The destructive consequences of believing that blacks are the same as whites
Scott M. writes:
A week ago, I was walking late at night in the University District of Seattle, on “fraternity row,” a part of town that still has the tree-lined streets and much of the winsome aesthetic appeal that any neighborhood designed to accommodate college students must have had sixty years ago. However, when those trees were planted (with the futurity of a certain kind of civil order in mind), when the houses were built, and the ornamental stonework was installed, no one would have foreseen the kind of virulent uglification that has been invited into the lives of young people, as a result of a long-standing societal effort to force into being the fantasy that blacks are just like us, and could therefore be safely invited into our lives. (As a member of the baby boom generation, I received such thorough racial egalitarian indoctrination that I was well into middle age before I could hear the words “They are not like us” without cringing. Now I can say those words with a clear conscience.)
As I walked past a house where beautiful but tipsy and tarted-up college women were milling about on the sidewalk and young white men who dressed like boys were orbiting around them stupidly, I passed a dark driveway area and heard the unmistakable sound of a drunk black man (almost certainly an athlete) making unintelligible aggressive vocalizations. As I continued walking, I saw that that the speaker was a hulking black of the most intimidating physical presence imaginable, and that he was waving his arms and fulminating at a diminutive and very attractive brunette who had the obsequious manner of a polite, politically correct white girl humoring a feral black as if she were in some way responsible for any unrest he might be experiencing. In order to assess the scene, and to be sure that she was safe, I looked the black brute in the eye for a couple of seconds.
This was enough to produce a reaction that was uncanny, eerie, and typically black. In spite of his obvious drunkenness, there was an instantaneous and unnatural intensification of focus in his eyes, and he began to threaten me. He had seen that I was concerned for the girl’s safety, and this enraged him, as if he was eager to prove that he was indeed dangerous! But I continued walking, since there were plenty of people in the vicinity, and I had distracted him so that the girl could go somewhere else and leave him to his idiotic histrionics.

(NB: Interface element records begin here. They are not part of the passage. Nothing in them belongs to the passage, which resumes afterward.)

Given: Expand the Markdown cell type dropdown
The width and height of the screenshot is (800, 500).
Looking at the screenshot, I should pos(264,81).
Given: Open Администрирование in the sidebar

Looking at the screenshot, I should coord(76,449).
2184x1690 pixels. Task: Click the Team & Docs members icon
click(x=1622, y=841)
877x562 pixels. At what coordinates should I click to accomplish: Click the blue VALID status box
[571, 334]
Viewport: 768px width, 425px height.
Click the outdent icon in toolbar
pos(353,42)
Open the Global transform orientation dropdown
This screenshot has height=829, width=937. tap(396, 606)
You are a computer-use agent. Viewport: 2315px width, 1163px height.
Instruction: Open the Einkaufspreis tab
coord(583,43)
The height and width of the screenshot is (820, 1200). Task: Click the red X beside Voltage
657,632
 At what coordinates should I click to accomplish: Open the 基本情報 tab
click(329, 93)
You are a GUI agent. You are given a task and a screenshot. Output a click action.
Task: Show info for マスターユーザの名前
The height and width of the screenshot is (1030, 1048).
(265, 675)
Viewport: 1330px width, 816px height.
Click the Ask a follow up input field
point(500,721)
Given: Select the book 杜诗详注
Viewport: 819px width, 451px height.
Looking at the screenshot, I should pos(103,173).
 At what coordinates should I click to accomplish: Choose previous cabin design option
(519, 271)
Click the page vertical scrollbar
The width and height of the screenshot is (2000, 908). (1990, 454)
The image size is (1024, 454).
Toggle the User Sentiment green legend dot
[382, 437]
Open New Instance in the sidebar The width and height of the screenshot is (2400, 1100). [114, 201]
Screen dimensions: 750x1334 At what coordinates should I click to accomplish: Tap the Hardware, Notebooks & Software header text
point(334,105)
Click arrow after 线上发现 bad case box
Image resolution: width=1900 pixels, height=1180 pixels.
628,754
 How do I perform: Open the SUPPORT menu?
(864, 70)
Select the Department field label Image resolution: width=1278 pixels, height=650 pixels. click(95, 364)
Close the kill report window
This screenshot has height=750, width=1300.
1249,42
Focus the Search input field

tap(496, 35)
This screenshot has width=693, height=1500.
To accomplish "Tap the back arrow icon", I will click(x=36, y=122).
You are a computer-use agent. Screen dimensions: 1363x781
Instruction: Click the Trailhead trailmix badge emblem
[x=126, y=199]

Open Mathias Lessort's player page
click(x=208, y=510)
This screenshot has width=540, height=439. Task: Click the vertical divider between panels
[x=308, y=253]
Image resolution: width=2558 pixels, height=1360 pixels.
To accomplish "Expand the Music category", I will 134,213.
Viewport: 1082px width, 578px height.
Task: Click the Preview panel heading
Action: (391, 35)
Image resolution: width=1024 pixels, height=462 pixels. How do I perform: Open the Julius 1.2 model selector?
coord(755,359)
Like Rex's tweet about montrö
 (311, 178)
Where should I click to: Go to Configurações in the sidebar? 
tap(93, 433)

In a sane world, it would have been understood that an obviously unintelligent and brutish black did not belong at a social gathering with white college students, and all of the young men would have made it clear that he was not wanted, and would have done this without compunction. The most obvious indication that we no longer live in that kind of world was in evidence in the sonic environment of that social gathering on an April evening in 2012: inhuman rap music consisting of bestial thug-grunts was blaring from the windows of a building designed and built at time when students danced to music played by orchestras, and the popular sheet music of the time was “Bicycle Built for Two,” and John McCormack’s then-new rendition of “She Moved Through the Fair” was on everyone’s gramophone. We have not raised blacks up by indulging them; they can only drag us down.